## [PROBLEM TO WORK ON]
When you write the records again, keep every line exactly as it was.
INPUT DATA section start
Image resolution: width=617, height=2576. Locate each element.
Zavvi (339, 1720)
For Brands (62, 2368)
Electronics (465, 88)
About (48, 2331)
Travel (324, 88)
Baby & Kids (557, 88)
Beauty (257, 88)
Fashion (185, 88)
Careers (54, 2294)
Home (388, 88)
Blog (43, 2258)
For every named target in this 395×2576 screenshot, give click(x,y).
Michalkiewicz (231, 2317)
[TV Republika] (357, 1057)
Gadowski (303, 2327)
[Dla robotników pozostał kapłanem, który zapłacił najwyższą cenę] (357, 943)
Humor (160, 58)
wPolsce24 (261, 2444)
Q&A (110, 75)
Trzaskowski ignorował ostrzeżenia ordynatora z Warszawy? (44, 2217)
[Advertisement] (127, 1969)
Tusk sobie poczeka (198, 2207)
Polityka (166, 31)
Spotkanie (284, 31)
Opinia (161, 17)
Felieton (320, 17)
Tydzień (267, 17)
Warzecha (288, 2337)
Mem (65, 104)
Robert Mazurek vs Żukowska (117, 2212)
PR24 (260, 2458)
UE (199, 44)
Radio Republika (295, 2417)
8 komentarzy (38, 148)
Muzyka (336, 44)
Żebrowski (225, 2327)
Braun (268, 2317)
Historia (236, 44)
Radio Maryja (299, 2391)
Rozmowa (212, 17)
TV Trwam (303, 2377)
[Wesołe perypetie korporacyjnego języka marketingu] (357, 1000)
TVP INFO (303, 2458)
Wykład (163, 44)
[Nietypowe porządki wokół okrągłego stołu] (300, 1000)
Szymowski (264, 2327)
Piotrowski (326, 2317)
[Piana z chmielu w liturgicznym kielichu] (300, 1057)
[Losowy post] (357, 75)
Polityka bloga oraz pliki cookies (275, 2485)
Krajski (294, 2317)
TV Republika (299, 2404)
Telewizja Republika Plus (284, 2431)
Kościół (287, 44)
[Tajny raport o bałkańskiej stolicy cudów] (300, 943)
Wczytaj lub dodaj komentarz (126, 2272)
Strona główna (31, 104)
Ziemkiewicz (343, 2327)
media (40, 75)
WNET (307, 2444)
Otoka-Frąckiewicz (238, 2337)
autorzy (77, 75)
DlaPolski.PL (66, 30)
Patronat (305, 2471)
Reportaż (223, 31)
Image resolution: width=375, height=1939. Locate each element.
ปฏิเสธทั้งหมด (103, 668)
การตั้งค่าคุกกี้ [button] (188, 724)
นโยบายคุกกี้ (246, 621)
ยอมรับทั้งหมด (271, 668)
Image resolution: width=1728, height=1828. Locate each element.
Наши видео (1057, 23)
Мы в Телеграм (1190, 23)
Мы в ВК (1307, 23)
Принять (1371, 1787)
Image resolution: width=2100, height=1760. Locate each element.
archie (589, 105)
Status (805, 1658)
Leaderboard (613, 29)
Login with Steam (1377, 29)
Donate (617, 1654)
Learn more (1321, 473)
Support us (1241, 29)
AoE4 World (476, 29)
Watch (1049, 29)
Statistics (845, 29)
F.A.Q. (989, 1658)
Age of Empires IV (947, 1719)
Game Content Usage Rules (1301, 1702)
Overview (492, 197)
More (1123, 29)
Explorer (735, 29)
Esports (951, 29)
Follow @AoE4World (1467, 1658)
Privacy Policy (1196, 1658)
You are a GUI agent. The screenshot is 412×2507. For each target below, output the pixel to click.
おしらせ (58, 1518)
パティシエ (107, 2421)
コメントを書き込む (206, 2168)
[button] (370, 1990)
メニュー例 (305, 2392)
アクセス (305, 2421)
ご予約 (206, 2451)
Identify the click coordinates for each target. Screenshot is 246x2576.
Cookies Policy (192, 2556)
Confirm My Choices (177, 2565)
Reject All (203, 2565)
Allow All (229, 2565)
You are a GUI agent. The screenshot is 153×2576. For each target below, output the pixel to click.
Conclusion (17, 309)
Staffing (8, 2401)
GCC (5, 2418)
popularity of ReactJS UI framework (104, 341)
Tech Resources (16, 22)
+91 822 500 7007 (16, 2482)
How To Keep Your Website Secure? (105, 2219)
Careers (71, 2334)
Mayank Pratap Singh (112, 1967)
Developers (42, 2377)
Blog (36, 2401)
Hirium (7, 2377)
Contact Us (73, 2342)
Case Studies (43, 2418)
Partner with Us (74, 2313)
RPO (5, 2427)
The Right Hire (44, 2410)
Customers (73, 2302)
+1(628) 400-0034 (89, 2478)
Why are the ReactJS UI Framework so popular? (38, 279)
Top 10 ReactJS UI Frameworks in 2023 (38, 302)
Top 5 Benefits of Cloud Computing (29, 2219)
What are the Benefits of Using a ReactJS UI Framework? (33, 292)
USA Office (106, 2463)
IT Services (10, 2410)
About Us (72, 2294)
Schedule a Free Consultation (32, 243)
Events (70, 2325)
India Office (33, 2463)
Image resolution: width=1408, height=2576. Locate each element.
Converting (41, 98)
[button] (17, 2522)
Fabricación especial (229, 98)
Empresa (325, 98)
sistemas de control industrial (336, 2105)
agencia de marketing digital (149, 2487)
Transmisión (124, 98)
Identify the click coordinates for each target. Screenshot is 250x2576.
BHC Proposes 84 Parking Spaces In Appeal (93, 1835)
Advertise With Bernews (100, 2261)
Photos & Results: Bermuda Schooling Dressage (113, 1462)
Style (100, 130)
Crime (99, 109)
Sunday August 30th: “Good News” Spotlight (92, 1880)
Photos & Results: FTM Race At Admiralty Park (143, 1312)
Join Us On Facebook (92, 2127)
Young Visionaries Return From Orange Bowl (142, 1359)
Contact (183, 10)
INPUT DATA section end
## [FINISHED EXERCISE]
Image resolution: width=617, height=2576. Locate each element.
Zavvi (339, 1720)
For Brands (62, 2368)
Electronics (465, 88)
About (48, 2331)
Travel (324, 88)
Baby & Kids (557, 88)
Beauty (257, 88)
Fashion (185, 88)
Careers (54, 2294)
Home (388, 88)
Blog (43, 2258)
For every named target in this 395×2576 screenshot, give click(x,y).
Michalkiewicz (231, 2317)
[TV Republika] (357, 1057)
Gadowski (303, 2327)
[Dla robotników pozostał kapłanem, który zapłacił najwyższą cenę] (357, 943)
Humor (160, 58)
wPolsce24 (261, 2444)
Q&A (110, 75)
Trzaskowski ignorował ostrzeżenia ordynatora z Warszawy? (44, 2217)
[Advertisement] (127, 1969)
Tusk sobie poczeka (198, 2207)
Polityka (166, 31)
Spotkanie (284, 31)
Opinia (161, 17)
Felieton (320, 17)
Tydzień (267, 17)
Warzecha (288, 2337)
Mem (65, 104)
Robert Mazurek vs Żukowska (117, 2212)
PR24 (260, 2458)
UE (199, 44)
Radio Republika (295, 2417)
8 komentarzy (38, 148)
Muzyka (336, 44)
Żebrowski (225, 2327)
Braun (268, 2317)
Historia (236, 44)
Radio Maryja (299, 2391)
Rozmowa (212, 17)
TV Trwam (303, 2377)
[Wesołe perypetie korporacyjnego języka marketingu] (357, 1000)
TVP INFO (303, 2458)
Wykład (163, 44)
[Nietypowe porządki wokół okrągłego stołu] (300, 1000)
Szymowski (264, 2327)
Piotrowski (326, 2317)
[Piana z chmielu w liturgicznym kielichu] (300, 1057)
[Losowy post] (357, 75)
Polityka bloga oraz pliki cookies (275, 2485)
Krajski (294, 2317)
TV Republika (299, 2404)
Telewizja Republika Plus (284, 2431)
Kościół (287, 44)
[Tajny raport o bałkańskiej stolicy cudów] (300, 943)
Wczytaj lub dodaj komentarz (126, 2272)
Strona główna (31, 104)
Ziemkiewicz (343, 2327)
media (40, 75)
WNET (307, 2444)
Otoka-Frąckiewicz (238, 2337)
autorzy (77, 75)
DlaPolski.PL (66, 30)
Patronat (305, 2471)
Reportaż (223, 31)
Image resolution: width=375, height=1939. Locate each element.
ปฏิเสธทั้งหมด (103, 668)
การตั้งค่าคุกกี้ [button] (188, 724)
นโยบายคุกกี้ (246, 621)
ยอมรับทั้งหมด (271, 668)
Image resolution: width=1728, height=1828. Locate each element.
Наши видео (1057, 23)
Мы в Телеграм (1190, 23)
Мы в ВК (1307, 23)
Принять (1371, 1787)
Image resolution: width=2100, height=1760. Locate each element.
archie (589, 105)
Status (805, 1658)
Leaderboard (613, 29)
Login with Steam (1377, 29)
Donate (617, 1654)
Learn more (1321, 473)
Support us (1241, 29)
AoE4 World (476, 29)
Watch (1049, 29)
Statistics (845, 29)
F.A.Q. (989, 1658)
Age of Empires IV (947, 1719)
Game Content Usage Rules (1301, 1702)
Overview (492, 197)
More (1123, 29)
Explorer (735, 29)
Esports (951, 29)
Follow @AoE4World (1467, 1658)
Privacy Policy (1196, 1658)
You are a GUI agent. The screenshot is 412×2507. For each target below, output the pixel to click.
おしらせ (58, 1518)
パティシエ (107, 2421)
コメントを書き込む (206, 2168)
[button] (370, 1990)
メニュー例 (305, 2392)
アクセス (305, 2421)
ご予約 (206, 2451)
Identify the click coordinates for each target. Screenshot is 246x2576.
Cookies Policy (192, 2556)
Confirm My Choices (177, 2565)
Reject All (203, 2565)
Allow All (229, 2565)
You are a GUI agent. The screenshot is 153×2576. For each target below, output the pixel to click.
Conclusion (17, 309)
Staffing (8, 2401)
GCC (5, 2418)
popularity of ReactJS UI framework (104, 341)
Tech Resources (16, 22)
+91 822 500 7007 (16, 2482)
How To Keep Your Website Secure? (105, 2219)
Careers (71, 2334)
Mayank Pratap Singh (112, 1967)
Developers (42, 2377)
Blog (36, 2401)
Hirium (7, 2377)
Contact Us (73, 2342)
Case Studies (43, 2418)
Partner with Us (74, 2313)
RPO (5, 2427)
The Right Hire (44, 2410)
Customers (73, 2302)
+1(628) 400-0034 (89, 2478)
Why are the ReactJS UI Framework so popular? (38, 279)
Top 10 ReactJS UI Frameworks in 2023 (38, 302)
Top 5 Benefits of Cloud Computing (29, 2219)
What are the Benefits of Using a ReactJS UI Framework? (33, 292)
USA Office (106, 2463)
IT Services (10, 2410)
About Us (72, 2294)
Schedule a Free Consultation (32, 243)
Events (70, 2325)
India Office (33, 2463)
Image resolution: width=1408, height=2576. Locate each element.
Converting (41, 98)
[button] (17, 2522)
Fabricación especial (229, 98)
Empresa (325, 98)
sistemas de control industrial (336, 2105)
agencia de marketing digital (149, 2487)
Transmisión (124, 98)
Identify the click coordinates for each target. Screenshot is 250x2576.
BHC Proposes 84 Parking Spaces In Appeal (93, 1835)
Advertise With Bernews (100, 2261)
Photos & Results: Bermuda Schooling Dressage (113, 1462)
Style (100, 130)
Crime (99, 109)
Sunday August 30th: “Good News” Spotlight (92, 1880)
Photos & Results: FTM Race At Admiralty Park (143, 1312)
Join Us On Facebook (92, 2127)
Young Visionaries Return From Orange Bowl (142, 1359)
Contact (183, 10)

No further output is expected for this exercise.